- Other names: Non-anion gap acidosis
- Specialty: Endocrinology, nephrology

= Normal anion gap acidosis =

Normal anion gap acidosis is an acidosis that is not accompanied by an abnormally increased anion gap.

The most common cause of normal anion gap acidosis is diarrhea with a renal tubular acidosis being a distant second.

==Differential diagnosis==
The differential diagnosis of normal anion gap acidosis is relatively short (when compared to the differential diagnosis of acidosis):
- Hyperalimentation (e.g. from TPN containing ammonium chloride)
- Chloride administration, often from normal saline
- Acetazolamide and other carbonic anhydrase inhibitors
- Renal tubular acidosis
- Diarrhea: due to a loss of bicarbonate. This is compensated by an increase in chloride concentration, thus leading to a normal anion gap, or hyperchloremic, metabolic acidosis. The pathophysiology of increased chloride concentration is the following: fluid secreted into the gut lumen contains higher amounts of Na^{+} than Cl^{−}; large losses of these fluids, particularly if volume is replaced with fluids containing equal amounts of Na^{+} and Cl^{−}, results in a decrease in the plasma Na^{+} concentration relative to the Cl^{−}concentration. This scenario can be avoided if formulations such as lactated Ringer’s solution are used instead of normal saline to replace GI losses.
- Ureteroenteric fistula – an abnormal connection (fistula) between a ureter and the gastrointestinal tract
- Pancreaticoduodenal fistula – an abnormal connection between the pancreas and duodenum
- Spironolactone
- High ostomy output
- Hyperparathyroidism – can cause hyperchloremia and increase renal bicarbonate loss, which may result in a normal anion gap metabolic acidosis. Patients with hyperparathyroidism may have a lower than normal pH, slightly decreased PaCO2 due to respiratory compensation, a decreased bicarbonate level, and a normal anion gap.

As opposed to high anion gap acidosis (which involves increased organic acid production), normal anion gap acidosis involves either increased production/administration of chloride (hyperchloremic acidosis) or increased excretion of bicarbonate.

DATASET EXCERPTS:
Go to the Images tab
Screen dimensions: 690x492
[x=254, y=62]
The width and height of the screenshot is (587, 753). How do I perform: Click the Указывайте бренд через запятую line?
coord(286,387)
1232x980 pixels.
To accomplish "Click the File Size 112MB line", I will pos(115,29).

---

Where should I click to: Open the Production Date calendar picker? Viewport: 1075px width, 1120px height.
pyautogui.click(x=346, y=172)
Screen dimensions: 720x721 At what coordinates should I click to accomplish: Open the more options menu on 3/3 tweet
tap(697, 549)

GOAL OF THE EXERCISE:
According to the article on normal anion gap acidosis, what is the most common cause of that condition?

EXERCISE ANSWER:
Diarrhea